Now, after a decade of planning and false starts, the effort to rebuild a thriving 24/7 neighborhood in the old downtown is gaining traction. There is a wave of high-profile public projects in the works, including the long-awaited Walt Disney Concert Hall, and a surge in residential building has community leaders buzzing about a “downtown renaissance.”
Getting people to live downtown, of course, is the key. “We want to see housing-unit numbers increase exponentially,” says Carol Schatz, president and CEO of the Central City Association of Los Angeles and the Downtown Center Business Improvement District. “It is an elementary principal of good urban planning that you can't revitalize without a good residential base.”
Eight new multifamily projects are now under construction that will bring in 1,385 units. An additional 29 apartment projects in various stages of planning could produce 5,200 market-rate units over the next few years, nearly doubling the existing supply of 5,452 market-rate units downtown.
Reasons to Live Downtown
Downtown Los Angeles has been setting the stage for revitalization with its push for more housing, investment in infrastructure and incentives, including grants and tax breaks. After languishing for years, the redevelopment effort was revived due to several projects launched in the late 1990s, which sparked a surge in development in a 65-block area downtown.
The $400 million Staples Center sports arena opened in 1999, and the $195 million Cathedral of Our Lady of the Angels, the first American cathedral to be built in decades, opened in September. The eagerly anticipated Disney Concert Hall, a $274 million modernist structure designed by architect Frank Gehry, is scheduled to open in the fall of 2003.
The Improvement District estimates that $3 billion has been invested in commercial and municipal development in the city's core, which has sparked residential demand. “Housing can't be built fast enough in downtown Los Angeles,” says Todd Anderson, senior director of Cushman & Wakefield of California Inc. in Los Angeles.
The $100 million, 632-unit Medici apartments was one of the first multifamily projects to open near the CBD. Developed by Los Angeles-based G.H. Palmer Associates, the units were delivered in 2000 and 2002.

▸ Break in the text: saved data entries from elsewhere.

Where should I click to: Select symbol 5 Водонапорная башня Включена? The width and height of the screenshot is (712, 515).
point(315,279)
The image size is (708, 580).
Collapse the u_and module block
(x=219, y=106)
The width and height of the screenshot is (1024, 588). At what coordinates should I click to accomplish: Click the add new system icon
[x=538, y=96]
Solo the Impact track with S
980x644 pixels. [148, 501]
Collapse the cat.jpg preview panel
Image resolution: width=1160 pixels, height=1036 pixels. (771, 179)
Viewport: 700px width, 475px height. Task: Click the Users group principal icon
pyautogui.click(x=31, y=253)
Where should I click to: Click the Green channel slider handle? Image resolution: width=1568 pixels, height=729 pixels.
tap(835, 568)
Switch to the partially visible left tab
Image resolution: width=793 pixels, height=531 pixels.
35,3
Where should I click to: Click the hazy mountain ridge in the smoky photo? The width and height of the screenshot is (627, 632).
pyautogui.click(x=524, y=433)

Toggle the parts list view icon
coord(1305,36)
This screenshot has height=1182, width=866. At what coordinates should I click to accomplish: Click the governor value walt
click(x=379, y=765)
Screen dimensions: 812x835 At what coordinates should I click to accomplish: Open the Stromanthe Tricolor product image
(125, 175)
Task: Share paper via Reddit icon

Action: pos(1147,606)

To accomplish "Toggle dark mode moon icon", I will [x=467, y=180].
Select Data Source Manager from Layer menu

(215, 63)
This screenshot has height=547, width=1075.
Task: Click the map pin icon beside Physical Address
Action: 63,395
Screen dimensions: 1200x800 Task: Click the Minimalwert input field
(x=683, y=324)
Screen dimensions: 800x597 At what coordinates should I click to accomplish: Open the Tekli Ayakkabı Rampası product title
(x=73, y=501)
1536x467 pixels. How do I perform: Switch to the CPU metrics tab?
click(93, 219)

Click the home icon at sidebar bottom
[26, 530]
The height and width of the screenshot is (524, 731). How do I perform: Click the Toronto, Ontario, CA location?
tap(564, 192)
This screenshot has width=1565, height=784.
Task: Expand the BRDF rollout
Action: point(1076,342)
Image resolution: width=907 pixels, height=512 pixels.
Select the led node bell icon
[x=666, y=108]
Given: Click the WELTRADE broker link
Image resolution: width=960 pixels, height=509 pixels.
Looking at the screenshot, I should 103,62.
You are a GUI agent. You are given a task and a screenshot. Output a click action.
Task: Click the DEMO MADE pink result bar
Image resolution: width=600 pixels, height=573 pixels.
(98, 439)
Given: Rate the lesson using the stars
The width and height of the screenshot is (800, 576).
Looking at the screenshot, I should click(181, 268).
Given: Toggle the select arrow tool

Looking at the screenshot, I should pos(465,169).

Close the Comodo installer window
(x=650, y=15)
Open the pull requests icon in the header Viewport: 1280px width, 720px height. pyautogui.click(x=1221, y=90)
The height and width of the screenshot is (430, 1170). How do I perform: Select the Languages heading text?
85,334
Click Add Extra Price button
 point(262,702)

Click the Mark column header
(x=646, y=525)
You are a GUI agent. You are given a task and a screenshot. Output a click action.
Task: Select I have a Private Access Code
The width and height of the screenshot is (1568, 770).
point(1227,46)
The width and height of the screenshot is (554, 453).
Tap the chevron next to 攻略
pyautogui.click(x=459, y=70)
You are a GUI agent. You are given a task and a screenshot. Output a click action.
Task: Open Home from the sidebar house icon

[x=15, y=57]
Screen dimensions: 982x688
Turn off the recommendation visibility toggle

The $33 million Old Bank District Loft Apartments also transformed three turn-of-the-century office buildings into 230 loft-style apartments. Los Angeles-based Gilmore Associates completed two buildings in 2000 and the third in 2001.
By far the largest multifamily project under way downtown is a five-phase development by Hollywood-based CIM Group, which will tie the Staples Center area to the CBD. The project will produce more than 1,500 rental and for-sale apartment and condo units.
The growing number of residents has already extended what was a 9 a.m. to 5 p.m. office district to a 9 a.m. to 11 p.m. hub, Schatz says. “If we can move toward becoming a 24-hour city an hour every year, we are substantially moving toward our goal.”